• _DATA TO PROCESS_:
● ● ● ● ●

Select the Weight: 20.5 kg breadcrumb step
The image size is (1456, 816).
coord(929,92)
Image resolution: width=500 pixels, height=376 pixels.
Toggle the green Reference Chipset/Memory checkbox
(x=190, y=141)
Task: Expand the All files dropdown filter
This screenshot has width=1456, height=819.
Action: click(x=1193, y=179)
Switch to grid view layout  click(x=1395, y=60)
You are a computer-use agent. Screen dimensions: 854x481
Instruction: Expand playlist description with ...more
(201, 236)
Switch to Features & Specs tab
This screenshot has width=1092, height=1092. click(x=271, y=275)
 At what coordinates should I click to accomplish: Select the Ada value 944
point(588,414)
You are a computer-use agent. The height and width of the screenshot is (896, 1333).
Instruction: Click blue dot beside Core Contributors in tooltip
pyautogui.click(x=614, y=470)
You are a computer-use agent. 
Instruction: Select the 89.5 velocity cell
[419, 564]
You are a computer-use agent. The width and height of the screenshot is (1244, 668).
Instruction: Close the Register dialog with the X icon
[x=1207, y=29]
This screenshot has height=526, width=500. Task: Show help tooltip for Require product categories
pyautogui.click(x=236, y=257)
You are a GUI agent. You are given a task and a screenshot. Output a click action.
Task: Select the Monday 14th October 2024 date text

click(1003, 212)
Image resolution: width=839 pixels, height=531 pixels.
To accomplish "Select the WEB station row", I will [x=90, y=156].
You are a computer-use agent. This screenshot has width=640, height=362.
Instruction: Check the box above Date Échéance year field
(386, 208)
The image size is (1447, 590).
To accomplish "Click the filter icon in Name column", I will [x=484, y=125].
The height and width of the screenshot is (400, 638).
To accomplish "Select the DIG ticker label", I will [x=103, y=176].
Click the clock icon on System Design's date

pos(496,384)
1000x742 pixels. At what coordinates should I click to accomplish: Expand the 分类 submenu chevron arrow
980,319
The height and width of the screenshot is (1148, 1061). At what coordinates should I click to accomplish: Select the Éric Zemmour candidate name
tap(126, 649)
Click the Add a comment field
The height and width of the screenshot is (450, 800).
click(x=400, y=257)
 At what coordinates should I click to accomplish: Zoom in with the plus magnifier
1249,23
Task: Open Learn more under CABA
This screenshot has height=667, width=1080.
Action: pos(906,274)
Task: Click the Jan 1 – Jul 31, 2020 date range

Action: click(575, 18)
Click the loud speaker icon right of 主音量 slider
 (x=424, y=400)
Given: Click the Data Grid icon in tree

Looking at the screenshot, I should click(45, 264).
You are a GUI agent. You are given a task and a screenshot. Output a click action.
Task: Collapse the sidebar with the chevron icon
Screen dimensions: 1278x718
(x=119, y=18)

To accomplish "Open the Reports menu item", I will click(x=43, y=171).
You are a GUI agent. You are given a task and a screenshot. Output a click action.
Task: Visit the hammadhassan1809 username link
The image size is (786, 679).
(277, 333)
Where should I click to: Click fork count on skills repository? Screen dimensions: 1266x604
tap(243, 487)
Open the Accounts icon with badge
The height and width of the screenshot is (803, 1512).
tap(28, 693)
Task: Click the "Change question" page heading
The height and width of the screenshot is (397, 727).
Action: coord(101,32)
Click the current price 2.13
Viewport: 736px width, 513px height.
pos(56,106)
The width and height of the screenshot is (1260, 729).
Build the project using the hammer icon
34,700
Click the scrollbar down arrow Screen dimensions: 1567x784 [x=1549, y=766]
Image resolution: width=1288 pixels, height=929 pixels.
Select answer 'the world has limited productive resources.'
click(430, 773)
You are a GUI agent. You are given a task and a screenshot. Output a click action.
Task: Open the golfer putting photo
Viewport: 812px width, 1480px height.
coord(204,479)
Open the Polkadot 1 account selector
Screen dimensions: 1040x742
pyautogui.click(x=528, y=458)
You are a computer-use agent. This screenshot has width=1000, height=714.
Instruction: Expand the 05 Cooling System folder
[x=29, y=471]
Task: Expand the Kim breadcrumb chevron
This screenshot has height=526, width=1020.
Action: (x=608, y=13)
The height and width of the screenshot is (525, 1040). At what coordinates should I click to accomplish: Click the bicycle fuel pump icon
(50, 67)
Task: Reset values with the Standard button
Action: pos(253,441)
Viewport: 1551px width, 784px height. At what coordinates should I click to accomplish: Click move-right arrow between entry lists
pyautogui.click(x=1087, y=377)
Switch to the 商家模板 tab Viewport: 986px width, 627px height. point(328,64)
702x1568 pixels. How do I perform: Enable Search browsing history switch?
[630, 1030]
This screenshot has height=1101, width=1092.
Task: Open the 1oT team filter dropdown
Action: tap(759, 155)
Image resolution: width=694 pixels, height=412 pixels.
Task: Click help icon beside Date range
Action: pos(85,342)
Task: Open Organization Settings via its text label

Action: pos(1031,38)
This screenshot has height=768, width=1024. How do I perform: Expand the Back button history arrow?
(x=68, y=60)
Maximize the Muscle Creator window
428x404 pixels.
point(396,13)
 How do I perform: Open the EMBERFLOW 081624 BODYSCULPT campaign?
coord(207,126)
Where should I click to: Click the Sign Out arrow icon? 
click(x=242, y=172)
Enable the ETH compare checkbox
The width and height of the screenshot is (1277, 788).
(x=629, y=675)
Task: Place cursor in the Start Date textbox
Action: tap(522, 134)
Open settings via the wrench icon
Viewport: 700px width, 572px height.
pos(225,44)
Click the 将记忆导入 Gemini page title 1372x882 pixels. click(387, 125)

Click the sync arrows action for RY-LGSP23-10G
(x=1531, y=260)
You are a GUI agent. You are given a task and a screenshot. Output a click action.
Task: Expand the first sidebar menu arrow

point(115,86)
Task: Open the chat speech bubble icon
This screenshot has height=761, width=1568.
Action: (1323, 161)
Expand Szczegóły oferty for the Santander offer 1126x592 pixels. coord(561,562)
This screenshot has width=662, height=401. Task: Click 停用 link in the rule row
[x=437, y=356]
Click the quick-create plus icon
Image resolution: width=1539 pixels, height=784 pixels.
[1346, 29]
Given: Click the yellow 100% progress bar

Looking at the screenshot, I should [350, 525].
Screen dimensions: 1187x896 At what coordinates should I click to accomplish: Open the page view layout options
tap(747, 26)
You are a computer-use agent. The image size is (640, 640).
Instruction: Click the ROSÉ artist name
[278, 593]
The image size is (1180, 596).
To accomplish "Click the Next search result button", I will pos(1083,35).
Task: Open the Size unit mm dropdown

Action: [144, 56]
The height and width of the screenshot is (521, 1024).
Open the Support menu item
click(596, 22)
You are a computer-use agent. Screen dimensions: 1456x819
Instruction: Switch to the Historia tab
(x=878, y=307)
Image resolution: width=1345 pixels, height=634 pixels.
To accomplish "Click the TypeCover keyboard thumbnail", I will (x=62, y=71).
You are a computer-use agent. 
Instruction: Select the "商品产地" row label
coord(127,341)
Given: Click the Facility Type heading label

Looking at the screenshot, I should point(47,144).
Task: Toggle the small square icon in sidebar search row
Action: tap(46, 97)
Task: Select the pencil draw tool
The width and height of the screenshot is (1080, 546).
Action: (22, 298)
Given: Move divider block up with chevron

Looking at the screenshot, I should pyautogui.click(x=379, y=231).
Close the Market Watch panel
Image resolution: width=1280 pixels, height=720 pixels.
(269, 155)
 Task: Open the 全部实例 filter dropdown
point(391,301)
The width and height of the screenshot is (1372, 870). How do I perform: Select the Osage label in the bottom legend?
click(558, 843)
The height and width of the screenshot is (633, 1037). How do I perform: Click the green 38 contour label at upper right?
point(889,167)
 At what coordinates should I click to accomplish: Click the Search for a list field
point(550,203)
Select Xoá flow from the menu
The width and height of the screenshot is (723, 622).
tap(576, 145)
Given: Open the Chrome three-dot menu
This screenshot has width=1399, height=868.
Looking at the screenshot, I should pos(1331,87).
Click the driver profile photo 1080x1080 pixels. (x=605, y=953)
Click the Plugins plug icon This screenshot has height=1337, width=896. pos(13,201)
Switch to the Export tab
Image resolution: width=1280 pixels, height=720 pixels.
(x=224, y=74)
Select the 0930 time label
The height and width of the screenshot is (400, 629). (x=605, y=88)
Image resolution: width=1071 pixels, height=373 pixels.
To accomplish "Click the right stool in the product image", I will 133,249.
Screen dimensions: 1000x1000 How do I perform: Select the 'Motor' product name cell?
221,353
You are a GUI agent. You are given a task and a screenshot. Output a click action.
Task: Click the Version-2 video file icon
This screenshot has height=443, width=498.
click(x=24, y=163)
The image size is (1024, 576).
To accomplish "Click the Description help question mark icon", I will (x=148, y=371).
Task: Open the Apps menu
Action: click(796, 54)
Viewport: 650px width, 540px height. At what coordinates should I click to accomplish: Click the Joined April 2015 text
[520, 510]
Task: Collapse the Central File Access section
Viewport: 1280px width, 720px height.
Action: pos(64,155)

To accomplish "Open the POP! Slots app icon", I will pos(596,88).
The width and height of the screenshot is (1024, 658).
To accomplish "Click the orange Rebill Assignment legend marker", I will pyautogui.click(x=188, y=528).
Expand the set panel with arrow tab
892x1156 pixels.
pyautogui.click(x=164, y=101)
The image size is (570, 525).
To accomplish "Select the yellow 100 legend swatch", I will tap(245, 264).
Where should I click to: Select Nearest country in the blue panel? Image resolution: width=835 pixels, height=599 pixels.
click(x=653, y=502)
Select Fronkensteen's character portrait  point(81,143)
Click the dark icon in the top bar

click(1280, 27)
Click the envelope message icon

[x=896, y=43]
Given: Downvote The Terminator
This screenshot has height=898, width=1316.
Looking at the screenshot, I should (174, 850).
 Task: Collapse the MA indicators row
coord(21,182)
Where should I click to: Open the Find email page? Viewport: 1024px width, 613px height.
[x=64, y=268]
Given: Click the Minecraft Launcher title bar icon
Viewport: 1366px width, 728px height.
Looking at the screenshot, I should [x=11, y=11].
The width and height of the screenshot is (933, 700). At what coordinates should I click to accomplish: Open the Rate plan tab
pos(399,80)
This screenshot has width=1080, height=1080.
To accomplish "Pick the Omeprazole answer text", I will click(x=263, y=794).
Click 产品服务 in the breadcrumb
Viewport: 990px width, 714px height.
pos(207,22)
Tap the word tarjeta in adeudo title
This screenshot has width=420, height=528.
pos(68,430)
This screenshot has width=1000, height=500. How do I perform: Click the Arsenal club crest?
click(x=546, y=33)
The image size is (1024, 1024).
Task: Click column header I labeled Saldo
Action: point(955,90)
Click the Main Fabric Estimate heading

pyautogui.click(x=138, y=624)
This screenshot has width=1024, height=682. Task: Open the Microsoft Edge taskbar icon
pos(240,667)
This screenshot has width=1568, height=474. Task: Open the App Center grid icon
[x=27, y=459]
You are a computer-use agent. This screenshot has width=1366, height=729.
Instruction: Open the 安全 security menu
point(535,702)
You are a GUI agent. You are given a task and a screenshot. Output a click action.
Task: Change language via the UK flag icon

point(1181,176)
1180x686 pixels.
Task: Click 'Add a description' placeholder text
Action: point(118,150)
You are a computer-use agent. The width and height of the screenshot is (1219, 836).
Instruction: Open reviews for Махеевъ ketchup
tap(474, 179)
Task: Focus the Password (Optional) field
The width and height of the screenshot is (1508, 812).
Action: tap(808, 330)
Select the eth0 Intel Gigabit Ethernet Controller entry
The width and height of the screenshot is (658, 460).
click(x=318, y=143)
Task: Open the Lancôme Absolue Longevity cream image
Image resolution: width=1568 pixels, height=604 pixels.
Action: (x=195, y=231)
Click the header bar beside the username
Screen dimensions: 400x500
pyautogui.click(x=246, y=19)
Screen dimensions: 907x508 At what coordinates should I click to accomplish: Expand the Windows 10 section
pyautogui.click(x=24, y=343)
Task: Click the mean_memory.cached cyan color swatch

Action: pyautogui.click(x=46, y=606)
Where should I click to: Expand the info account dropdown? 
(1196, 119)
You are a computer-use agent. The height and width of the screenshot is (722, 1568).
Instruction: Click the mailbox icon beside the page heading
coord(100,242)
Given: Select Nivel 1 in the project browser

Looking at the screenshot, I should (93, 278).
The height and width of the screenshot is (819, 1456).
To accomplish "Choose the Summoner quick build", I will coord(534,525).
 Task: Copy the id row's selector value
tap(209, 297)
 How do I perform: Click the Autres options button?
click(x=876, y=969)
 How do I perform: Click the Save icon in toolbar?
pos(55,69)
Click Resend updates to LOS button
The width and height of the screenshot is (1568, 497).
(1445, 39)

● ● ● ● ●

• _TASK TO CARRY OUT_: From the material above, copy exactly the lines between the line holding "Instruction: Check the" and the line holding "The height and width of the screenshot is (400, 638).", inclusive, and only those.

• _TASK OUTPUT_:
Instruction: Check the box above Date Échéance year field
(386, 208)
The image size is (1447, 590).
To accomplish "Click the filter icon in Name column", I will [x=484, y=125].
The height and width of the screenshot is (400, 638).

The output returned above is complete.